12. In Narinder Singh [Narinder Singh v. New India Assurance Co. Ltd.,

(2014) 9 SCC 324 : (2014) 5 SCC (Civ) 43], the claim was in the

context of an accident, involving a vehicle, the temporary registration of

which had expired. This Court held that the insurer was not liable, and

observed that : (SCC p. 328, paras 11-12)

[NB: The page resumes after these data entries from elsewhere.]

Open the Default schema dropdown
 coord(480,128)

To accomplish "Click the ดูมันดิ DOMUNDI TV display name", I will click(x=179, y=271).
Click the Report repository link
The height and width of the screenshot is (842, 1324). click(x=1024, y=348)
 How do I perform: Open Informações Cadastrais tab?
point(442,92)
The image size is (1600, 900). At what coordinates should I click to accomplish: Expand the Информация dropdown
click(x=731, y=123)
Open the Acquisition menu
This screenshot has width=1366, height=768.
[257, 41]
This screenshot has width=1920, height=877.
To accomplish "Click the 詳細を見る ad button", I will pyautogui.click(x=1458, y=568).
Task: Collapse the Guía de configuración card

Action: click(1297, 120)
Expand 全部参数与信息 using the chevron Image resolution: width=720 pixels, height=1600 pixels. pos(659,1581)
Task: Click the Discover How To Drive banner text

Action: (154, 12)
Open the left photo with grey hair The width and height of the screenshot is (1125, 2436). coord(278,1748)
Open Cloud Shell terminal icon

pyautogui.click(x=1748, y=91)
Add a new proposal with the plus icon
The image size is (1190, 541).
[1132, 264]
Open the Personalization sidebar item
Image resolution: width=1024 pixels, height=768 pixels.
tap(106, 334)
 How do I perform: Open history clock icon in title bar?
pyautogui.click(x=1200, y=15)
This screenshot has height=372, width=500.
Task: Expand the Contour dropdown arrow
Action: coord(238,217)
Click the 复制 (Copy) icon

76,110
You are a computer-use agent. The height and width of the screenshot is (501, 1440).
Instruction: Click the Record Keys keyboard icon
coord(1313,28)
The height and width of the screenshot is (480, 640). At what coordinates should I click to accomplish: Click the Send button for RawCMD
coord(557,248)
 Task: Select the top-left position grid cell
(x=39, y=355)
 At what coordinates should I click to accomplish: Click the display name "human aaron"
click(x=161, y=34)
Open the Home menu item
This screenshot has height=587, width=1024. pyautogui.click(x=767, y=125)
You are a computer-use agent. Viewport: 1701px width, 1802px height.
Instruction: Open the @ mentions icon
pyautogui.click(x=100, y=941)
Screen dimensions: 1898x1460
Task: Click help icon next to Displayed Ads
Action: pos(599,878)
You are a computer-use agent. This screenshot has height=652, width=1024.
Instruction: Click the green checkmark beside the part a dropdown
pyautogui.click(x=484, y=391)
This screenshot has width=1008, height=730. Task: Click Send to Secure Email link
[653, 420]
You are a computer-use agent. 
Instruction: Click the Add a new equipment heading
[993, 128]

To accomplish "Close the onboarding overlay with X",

“11. A bare perusal of Section 39 shows that no person shall

drive the motor vehicle in any public place without any valid

registration granted by the registering authority in accordance

with the provisions of the Act. However, according to Section

43, the owner of the vehicle may apply to the registering

authority for temporary registration and a temporary

registration mark. If such temporary registration is granted by

the authority, the same shall be valid only for a period not

exceeding one month. The proviso to Section 43 clarified that

the period of one month may be extended for such a further

period by the registering authority only in a case where a

temporary registration is granted in respect of chassis to

which body has not been attached and the same is detained

in a workshop beyond the said period of one month for being

fitted with a body or unforeseen circumstances beyond the

control of the owner.

12. Indisputably, a temporary registration was granted in

respect of the vehicle in question, which had expired on 11-1-

2006 and the alleged accident took place on 2-2-2006 when

the vehicle was without any registration. Nothing has been

brought on record by the appellant to show that before or

after 11-1-2006, when the period of temporary registration

expired, the appellant, owner of the vehicle, either applied for

permanent registration as contemplated under Section 39 of

the Act or made any application for extension of period as

temporary registration on the ground of some special

reasons. In our view, therefore, using a vehicle on the public

road without any registration is not only an offence

punishable under Section 192 of the Motor Vehicles Act but

also a fundamental breach of the terms and conditions of

policy contract.”

13. In Naveen Kumar [Naveen Kumar v. National Insurance Co. Ltd.,

2019 SCC OnLine NCDRC 1738] , NCDRC decided a reference Naveen

2025:APHC:42607

17

Kumar v. National Insurance Co. Ltd. [Naveen Kumar v. National

Insurance Co. Ltd., 2019 SCC OnLine NCDRC 1739] , to its Bench,

and held that : (Naveen Kumar case [Naveen Kumar v. National

Insurance Co. Ltd., 2019 SCC OnLine NCDRC 1738] , SCC OnLine

NCDRC para 10)

“10. For the reasons stated hereinabove, the reference is

answered in the following terms:

(i) If a vehicle without a valid registration is or has been

used/driven on a public place or any other place that would

constitute a fundamental breach of the terms and conditions of

the contract of insurance even if the vehicle is not being driven

at the time it is stolen or is damaged.

(ii) If a vehicle without a valid registration is used/driven on a

public place or any other place, it would constitute a

fundamental breach of terms and conditions of the policy even

if the owner of the vehicle has applied for the issuance of a

registration in terms of Section 41 of the Act before expiry of

the temporary registration, but the regular registration has not

been issued.”

14. In the present case, the temporary registration of the respondent's

vehicle had expired on 28-7-2011. Not only was the vehicle driven, but

also taken to another city, where it was stationed overnight in a place

other than the respondent's premises. There is nothing on record to

suggest that the respondent had applied for registration or that he was

awaiting registration. In these circumstances, the ratio of Narinder

Singh [Narinder Singh v. New India Assurance Co. Ltd., (2014) 9 SCC

324 : (2014) 5 SCC (Civ) 43] applies, in the opinion of this Court.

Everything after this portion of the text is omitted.